Political Institutions and the 1967 War

A lot of politics both regionally and international were taking place behind the scenes and out in the open, which led to the war of 1967.  Primarily, the Israeli government considered itself surrounded by hostile forces, and was bound and determined to defend itself against any perceived threats to her sovereignty and her independence.[1]  Backing Israel and competing in global cold-war politics was the United States, seeking to give Israel weapons and military defenses to help arm her against the surrounding threats and antagonistic political climate.[2]  The USSR, conversely, supported key Arab states, namely Egypt, providing defensive weapons systems in preparation for an armed conflict that would escalate into a potential global war.[3]

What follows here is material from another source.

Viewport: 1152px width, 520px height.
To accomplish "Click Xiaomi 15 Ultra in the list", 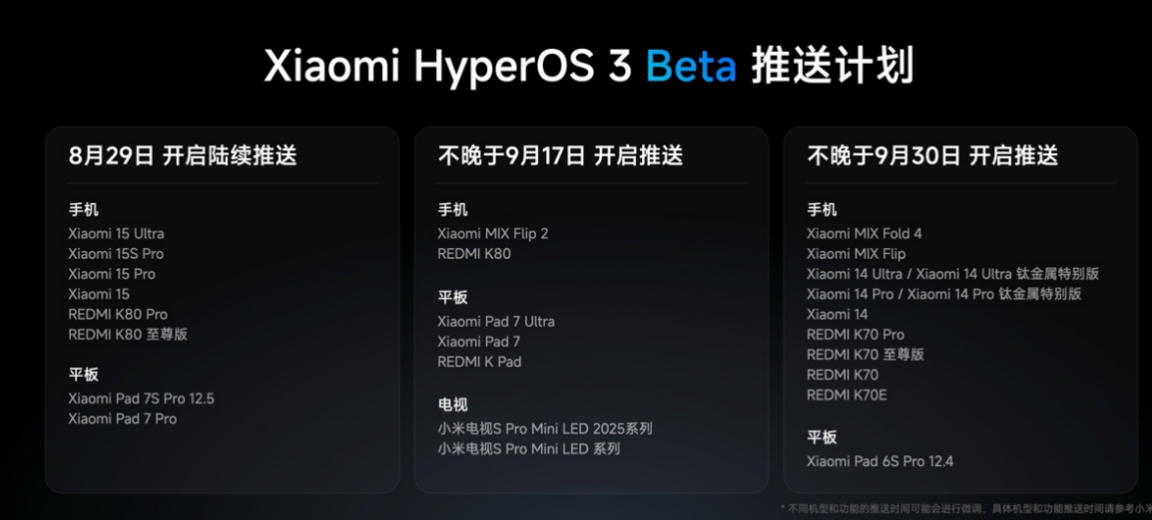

Undermining all efforts for a possible peace agreement, the political and ideological organization Al-Fatah and their military arm Al-Asifa were actively trying to spark the war that almost everybody else was trying to avoid.[4]  Their incursions into Israeli held territory under their mission of liberating Palestine and returning it to the Palestinian Arabs and creating a secular democratic state was backed by Syria.[5]  Al-Fatah aimed primarily to inflict terror on the Israeli populace and its government, deliberately targeting civilians and aiming in the open to draw the region into armed conflict.[6]  All of these key players factored in to the outbreak of violence in 1967.  Israel was determined to defend herself against any potential threats, and wanted to desperately assert her military superiority over her Arab neighbors, seeking above anything else to prove that she was capable of defending herself and should be acknowledged as an independent nation that had the right to exist.  On the opposite end of the spectrum, Al-Fatah and the PLO wanted to reclaim their homeland from Israel, who they viewed as colonial occupiers.  Their primary goal was to free Palestine from Zionist radicalism and return to the land that they considered home.  Backing Israel in her determination was the United States.  Backing the Arab nations like Egypt, the USSR was providing weapons and support, bringing cold war politics to the conflict in the Middle East.  It was a hotbed of violent potential that sparked into the six day war of 1967, which humiliated Egypt, left more Palestinian Arabs homeless and removed from their homes and towns and left Israel with more land than they had when the dust settled from the war in 1948.

[1] Charles D Smith, Palestine and the Arab-Israeli Conflict 9th Edition, (Boston: Bedford/St. Martin’s, 2017), 273.

[2] Smith, Palestine and the Arab-Israeli Conflict, 276.

[3] Smith, Palestine and the Arab-Israeli Conflict, 277.

[4] Smith, Palestine and the Arab-Israeli Conflict, 278.

[5] Smith, Palestine and the Arab-Israeli Conflict, 278.

[6] Smith, Palestine and the Arab-Israeli Conflict, 279.